Sharing an instance when one of his covers got mentioned on a website, Namchu said, “A couple of years ago I had done a cover of a Cohen song called ‘Tower of song’ and I uploaded it on SoundCloud. It was picked up by a website which basically picks the five best cover versions of any song. I don’t know how big that website is but it was cool to find my name next to some big established stars.”

Recently, Namchu took to stage again when his friend finally convinced him to perform live at a Leonard Cohen tribute gig.

“A friend of mine has been after me to perform live and finally I agreed. A few months ago there was a Leonard Cohen tribute gig that was taking place and I, along with two other musicians, performed there. I had a set list of five to six songs and the response was good. A few artist managers approached me asking if I was interested in doing this full time. I obviously had to tell them I have full time job in advertising.”

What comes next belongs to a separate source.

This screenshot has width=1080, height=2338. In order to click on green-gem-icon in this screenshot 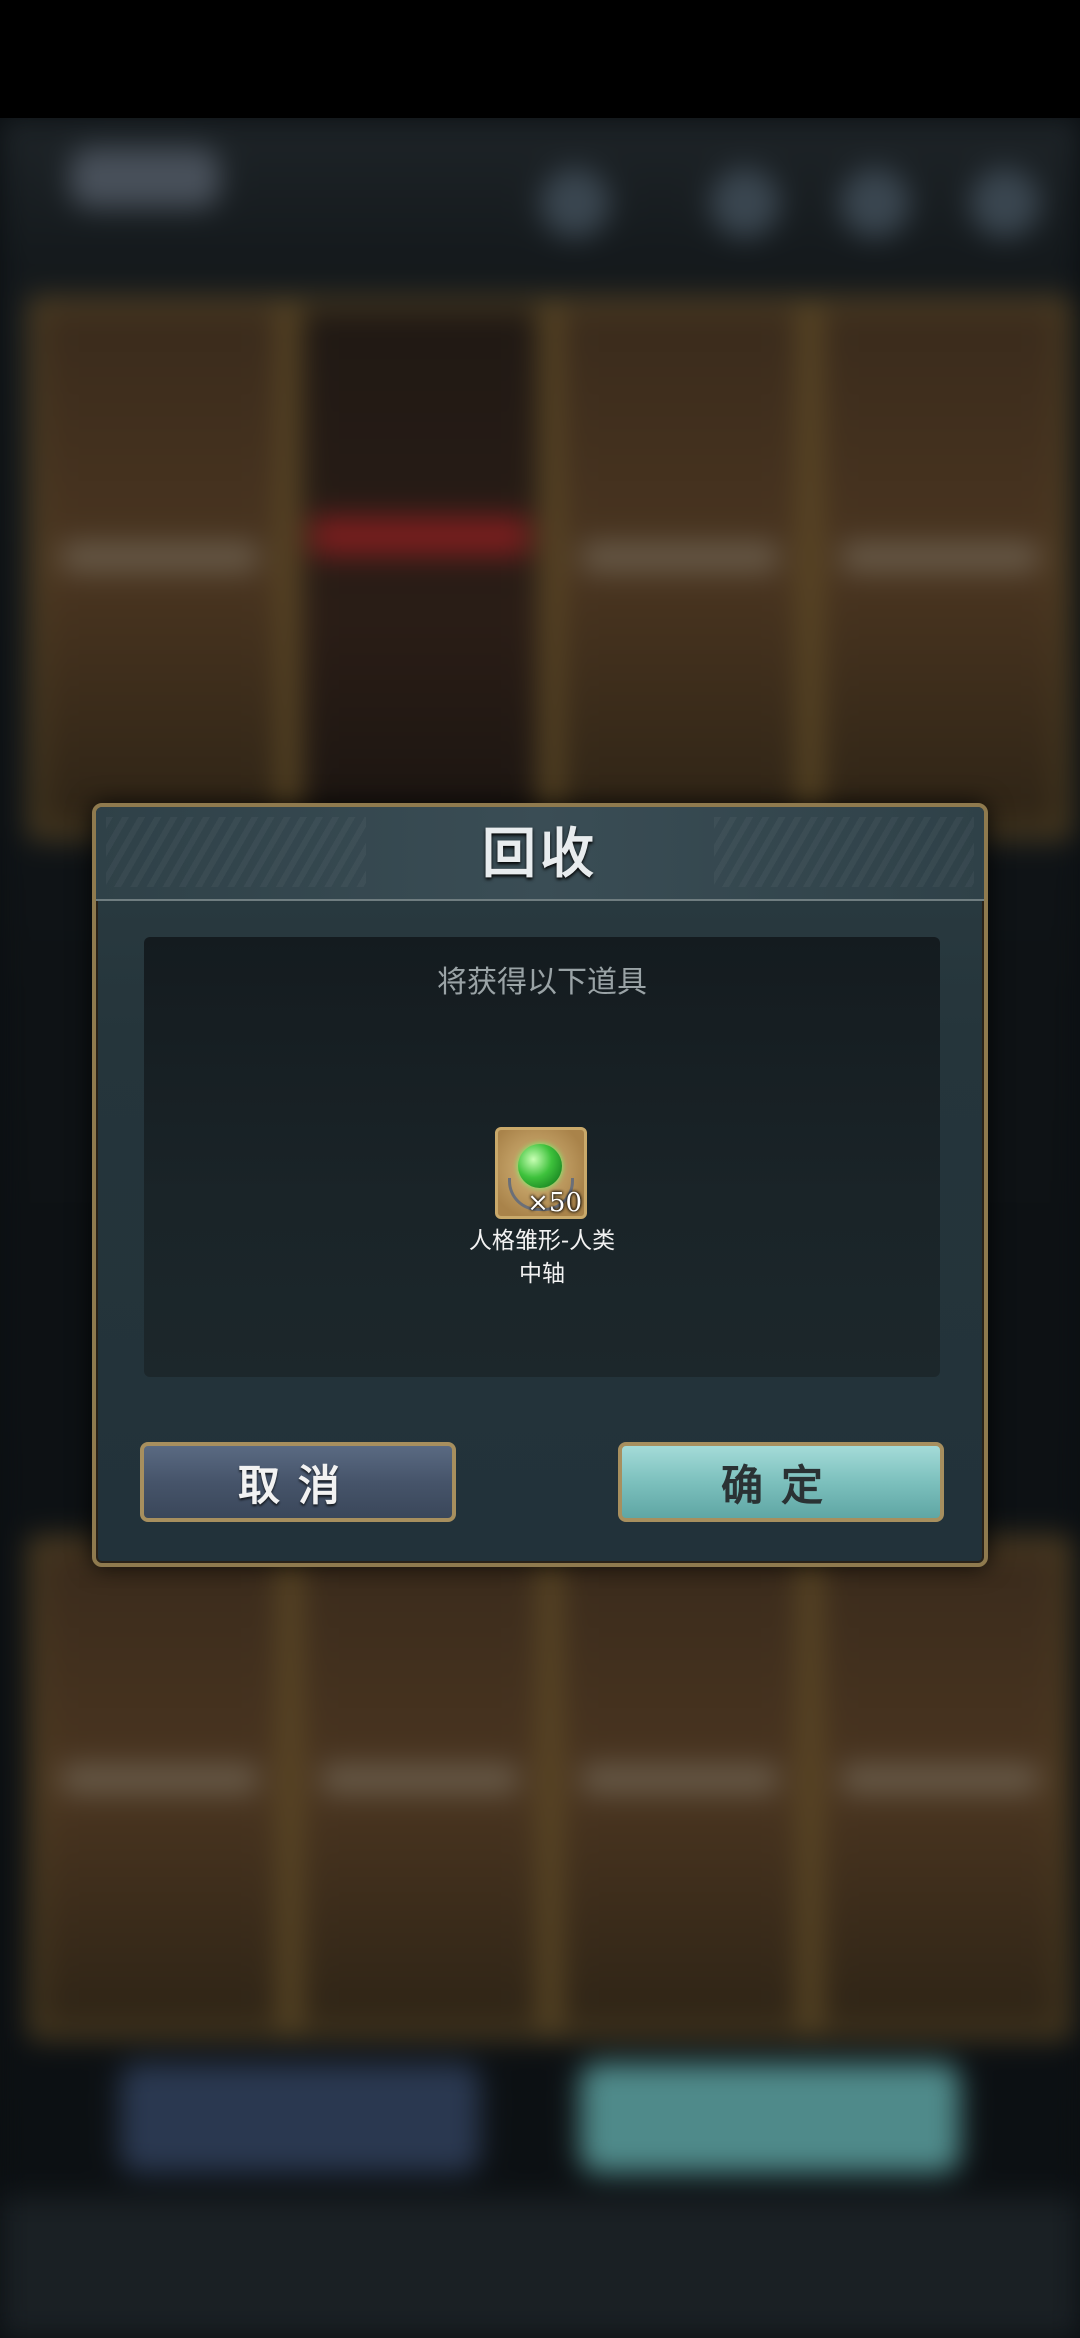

Member of a band called ‘Thrash’ back in school that despite their heavy-metal sounding name mostly played Beatles, Namchu today prefers Blues more.

“Personally, I don’t think I am much of a guitarist. But I like to play the Blues.”

Blues, classic rock and folk rock are the genres that he likes to listen to now and is a huge fan of song writers.

“Jackson Browne is a fantastic singer and song-writer and like his work. The Rolling Stones were also another favourite of mine.”

Namchu has also written and composed a few originals and finds that writing comes more easily to him than composing.

“I have written and composed five to six songs but I am not confident about putting them out in the public domain. The first one that I put up was really liked by everyone so now the stakes are high.”

And what does music really mean to him?

“It is time travel for me actually, which is why I probably do more covers than I do originals. Every song takes you to a person, a place and a time. So music is sort of an escape hatch for me.”